Warburg decise di situarsi nel pieno di questa tensione, come un “sismografo dell'anima posto sullo spartiacque tra le diverse culture […]tra Oriente e Occidente, spinto da un'affinità elettiva verso l'Italia e costretto a costruire la mia personalità sul confine tra Antichità pagana e Rinascimento cristiano del XV secolo, ero stato spinto in Americaper conoscere come la vita nella sua tensione oscilli tra i due poli dell'energia naturale: istintiva e pagana da un lato, intelligibilmente strutturata dall'altro[1]. La cultura umana è il prodotto di un’oscillazione ciclotimica tra polarità opposte, in cui l’ontologia, la logica, la verità, la scienza e la politica non sono il fondamento su cui tutto si regge, ma un caso limite di questa dinamica pendolare che genera il senso oscillando da un estremo all’altro.
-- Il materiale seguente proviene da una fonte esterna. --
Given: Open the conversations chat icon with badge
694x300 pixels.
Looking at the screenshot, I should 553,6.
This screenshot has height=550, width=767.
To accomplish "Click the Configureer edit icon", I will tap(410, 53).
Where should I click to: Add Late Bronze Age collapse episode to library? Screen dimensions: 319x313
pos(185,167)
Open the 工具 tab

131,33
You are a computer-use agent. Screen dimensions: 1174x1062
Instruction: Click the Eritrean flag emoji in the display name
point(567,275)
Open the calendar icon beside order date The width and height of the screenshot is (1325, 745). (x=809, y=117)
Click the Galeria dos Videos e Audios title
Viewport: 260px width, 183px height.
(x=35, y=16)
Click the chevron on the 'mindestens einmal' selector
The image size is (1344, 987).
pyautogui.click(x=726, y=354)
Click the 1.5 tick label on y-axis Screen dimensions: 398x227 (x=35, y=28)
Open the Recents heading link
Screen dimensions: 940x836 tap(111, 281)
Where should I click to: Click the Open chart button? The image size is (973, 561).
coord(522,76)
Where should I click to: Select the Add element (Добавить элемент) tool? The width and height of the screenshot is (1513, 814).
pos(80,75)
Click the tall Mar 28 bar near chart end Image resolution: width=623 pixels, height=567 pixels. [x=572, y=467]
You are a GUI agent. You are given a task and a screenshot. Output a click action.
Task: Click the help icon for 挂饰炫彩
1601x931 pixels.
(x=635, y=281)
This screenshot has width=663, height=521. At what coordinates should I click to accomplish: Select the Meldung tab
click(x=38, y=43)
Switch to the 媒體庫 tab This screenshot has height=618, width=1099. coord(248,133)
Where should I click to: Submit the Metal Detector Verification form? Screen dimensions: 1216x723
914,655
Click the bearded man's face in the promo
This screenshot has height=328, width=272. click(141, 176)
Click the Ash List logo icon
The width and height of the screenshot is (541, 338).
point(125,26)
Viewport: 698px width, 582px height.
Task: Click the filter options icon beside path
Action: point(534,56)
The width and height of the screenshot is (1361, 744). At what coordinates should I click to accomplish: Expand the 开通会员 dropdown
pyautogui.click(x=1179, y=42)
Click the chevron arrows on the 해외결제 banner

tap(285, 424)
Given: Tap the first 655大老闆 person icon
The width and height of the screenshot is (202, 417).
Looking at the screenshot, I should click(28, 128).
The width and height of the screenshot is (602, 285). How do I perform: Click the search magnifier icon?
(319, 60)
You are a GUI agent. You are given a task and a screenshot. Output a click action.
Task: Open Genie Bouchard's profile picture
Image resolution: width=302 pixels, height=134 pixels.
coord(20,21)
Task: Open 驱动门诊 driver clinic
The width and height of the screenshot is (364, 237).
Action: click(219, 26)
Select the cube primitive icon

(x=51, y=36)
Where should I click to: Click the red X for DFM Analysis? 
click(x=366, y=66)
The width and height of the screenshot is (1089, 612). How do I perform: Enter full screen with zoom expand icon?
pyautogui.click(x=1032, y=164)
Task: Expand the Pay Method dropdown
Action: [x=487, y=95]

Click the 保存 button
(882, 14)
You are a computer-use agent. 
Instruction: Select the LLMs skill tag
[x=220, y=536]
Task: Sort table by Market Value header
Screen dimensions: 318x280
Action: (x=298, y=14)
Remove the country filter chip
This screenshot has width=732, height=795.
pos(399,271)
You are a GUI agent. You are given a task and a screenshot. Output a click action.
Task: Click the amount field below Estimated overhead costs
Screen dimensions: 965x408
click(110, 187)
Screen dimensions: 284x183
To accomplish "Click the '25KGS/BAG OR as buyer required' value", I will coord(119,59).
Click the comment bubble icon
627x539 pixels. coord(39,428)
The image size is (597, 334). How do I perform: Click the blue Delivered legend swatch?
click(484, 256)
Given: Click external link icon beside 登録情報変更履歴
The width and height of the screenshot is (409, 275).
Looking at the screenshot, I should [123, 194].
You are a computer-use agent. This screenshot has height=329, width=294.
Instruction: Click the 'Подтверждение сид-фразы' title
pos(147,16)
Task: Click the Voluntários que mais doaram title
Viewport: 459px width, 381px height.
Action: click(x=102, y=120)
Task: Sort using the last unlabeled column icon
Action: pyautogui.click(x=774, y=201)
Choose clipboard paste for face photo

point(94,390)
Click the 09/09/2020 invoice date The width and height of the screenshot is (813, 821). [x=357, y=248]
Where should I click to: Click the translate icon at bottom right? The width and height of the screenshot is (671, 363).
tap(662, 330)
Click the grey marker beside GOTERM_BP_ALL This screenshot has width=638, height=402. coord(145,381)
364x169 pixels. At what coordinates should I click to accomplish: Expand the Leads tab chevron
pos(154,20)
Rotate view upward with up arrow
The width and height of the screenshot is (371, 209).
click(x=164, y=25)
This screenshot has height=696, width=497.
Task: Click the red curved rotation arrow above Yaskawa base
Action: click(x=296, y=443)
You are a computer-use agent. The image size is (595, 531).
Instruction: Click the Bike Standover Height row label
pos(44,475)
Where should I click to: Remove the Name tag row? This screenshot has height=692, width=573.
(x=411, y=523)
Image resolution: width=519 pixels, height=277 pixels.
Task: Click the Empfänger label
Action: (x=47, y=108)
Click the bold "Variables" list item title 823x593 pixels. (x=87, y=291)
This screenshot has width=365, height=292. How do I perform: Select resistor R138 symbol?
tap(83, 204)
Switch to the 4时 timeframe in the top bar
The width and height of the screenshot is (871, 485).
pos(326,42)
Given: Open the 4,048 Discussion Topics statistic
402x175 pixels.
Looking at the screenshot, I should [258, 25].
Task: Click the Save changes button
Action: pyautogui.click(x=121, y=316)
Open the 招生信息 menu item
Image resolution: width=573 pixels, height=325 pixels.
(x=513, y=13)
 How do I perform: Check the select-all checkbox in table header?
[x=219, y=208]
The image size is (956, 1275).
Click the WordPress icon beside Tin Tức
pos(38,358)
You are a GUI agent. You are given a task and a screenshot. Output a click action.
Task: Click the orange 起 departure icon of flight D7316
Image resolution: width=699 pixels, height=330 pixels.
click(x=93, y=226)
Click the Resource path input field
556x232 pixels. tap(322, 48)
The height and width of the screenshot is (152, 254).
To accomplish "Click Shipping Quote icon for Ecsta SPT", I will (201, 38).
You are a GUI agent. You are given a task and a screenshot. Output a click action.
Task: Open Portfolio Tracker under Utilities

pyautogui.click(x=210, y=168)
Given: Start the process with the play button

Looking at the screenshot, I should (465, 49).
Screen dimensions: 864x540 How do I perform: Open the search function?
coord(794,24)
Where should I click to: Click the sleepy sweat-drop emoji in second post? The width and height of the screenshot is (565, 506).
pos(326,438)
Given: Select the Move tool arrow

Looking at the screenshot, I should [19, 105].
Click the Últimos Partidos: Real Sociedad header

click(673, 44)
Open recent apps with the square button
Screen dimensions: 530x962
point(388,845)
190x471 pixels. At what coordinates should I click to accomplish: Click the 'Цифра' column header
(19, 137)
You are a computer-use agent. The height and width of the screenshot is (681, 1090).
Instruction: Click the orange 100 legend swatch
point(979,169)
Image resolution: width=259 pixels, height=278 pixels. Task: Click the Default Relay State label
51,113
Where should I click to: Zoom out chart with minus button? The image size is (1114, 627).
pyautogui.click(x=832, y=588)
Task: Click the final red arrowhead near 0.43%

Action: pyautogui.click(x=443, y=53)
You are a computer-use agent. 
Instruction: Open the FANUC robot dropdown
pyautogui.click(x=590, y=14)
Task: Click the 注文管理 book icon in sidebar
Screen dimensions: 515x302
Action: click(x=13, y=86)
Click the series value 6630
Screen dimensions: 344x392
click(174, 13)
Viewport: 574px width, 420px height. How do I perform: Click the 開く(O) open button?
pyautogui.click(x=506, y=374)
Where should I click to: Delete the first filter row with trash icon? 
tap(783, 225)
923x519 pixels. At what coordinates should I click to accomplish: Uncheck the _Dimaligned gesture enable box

L’Urmensch che ha incontrato nei pueblos del Nuovo Messico e che ha scoperto di essere lui stesso una volta spogliato dalla malattia mentale dal suo habitus vittoriano non ha niente a che vedere con gli uomini allo stato di natura a cui gli antropologi hanno dato la caccia negli angoli più sperduti del globo. L’Urmensch non è l’uomo “dell’origine” – buono o cattivo, desiderabile o deprecabile, utopico o distopico – ma l’uomo “originario”, catturato nell’oscillazione tra distacco razionale e abbandono orgiastico, tra contemplazione e fusione, tra Apollo e Dioniso, tra hybris e terrore, tra mania e depressione.
La natura stessa di quest’ “uomo di mezzo”, gettato tra le cose che accadono, preso nelle necessità del vivere, nelle sue paure e nelle sue gioie, nei suoi dolori e nei suoi piaceri, è quella di elaborare simboli, di “spiritualizzare il mondo”, tentando di attribuire una causalità a ciò che accade, riconducendolo al cerchio delle sue credenze, facendo astrazione dal contingente per poter tracciare connessioni più generali. Quest’ “uomo di mezzo”, che rovista nella polvere del mondo alla ricerca di un senso che lo orienti nella vita, non sono soltanto gli Hopi di fine ‘800, sulla via della civilizzazione dopo due ondate coloniali, né il Warburg “ciclotimico” di Kreuzlingen: quest’uomo di mezzo, “eternamente schizofrenico”, siamo noi stessi che dondoliamo nel vagone del metrò.



[1] A. Warburg, Gli Hopi, La sopravvivenza dell'umanità primitiva nella cultura degli Indiani dell'America del Nord, a cura di Maurizio Ghelardi, Torino, Aragno, 2006, p. 88.